Second, the article demonstrates a cultural difference in how news is reported in Trinidad compared to what you find in a US newspaper: greater graphic detail. The article describes how the dentist was shot three times in the face, and that he “died on the spot, remaining in a sitting position with his head slumped back into his body was removed from the scene.” It paints a stark visual in the mind’s eye — useful for a filmmaker, but puts the fear of God in the average reader, I suspect.
As a writer, the article interested me because I’m writing about a Caribbean cop trying to make a difference in his country amidst rising crime. So, here’s an example of what officers deal with there, and how the people react to it. The press has a central part in the story too, so it’s wise for me to get familiar with the way it is actually reported there. Then, there’s this real shocker article about…
Guns, ammo, and drugs secreted in a police station ceiling!

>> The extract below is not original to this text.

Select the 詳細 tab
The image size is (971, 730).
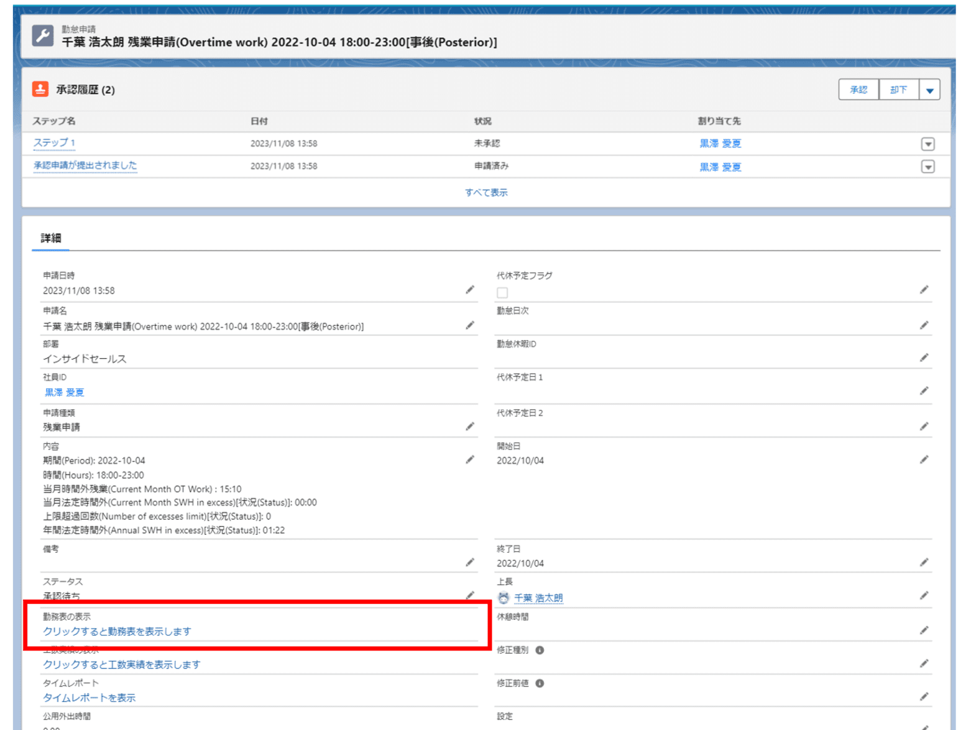click(51, 238)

That’s right — stashed away in the ceiling inside the office of the senior officer at a police station. The article is full of factual information I can use as a writer (such as police division rolls and titles, like Crime Intelligence Unit and Special Anti-Crime Unit, plus officer titles and roles). The article also underscores the current issue of rising public distrust of the police. Some citizens suspect officers of collusion with criminals or of engaging directly in criminal activities, such as this illegal drugs and weapon cache inside a senior officer’s office implies.
The brainstorming synaptications of my cranium also picked up on an interesting side note of the story, about how business at the station “…continued as usual despite the resulting investigation,” with members of the public being “allowed inside to make their complaints and queries.” Why did that capture my attention? It occurred to me that, were this type of event fictionalized into a story, the writer could use that “police business as usual” activity to serve as a smokescreen, allowing the guilty officer to sneak out further illegal contraband through a member of the public) under the guise of coming in to register a complaint) before the crime investigation unit discovered it. And speaking of police, there’s also this other article about…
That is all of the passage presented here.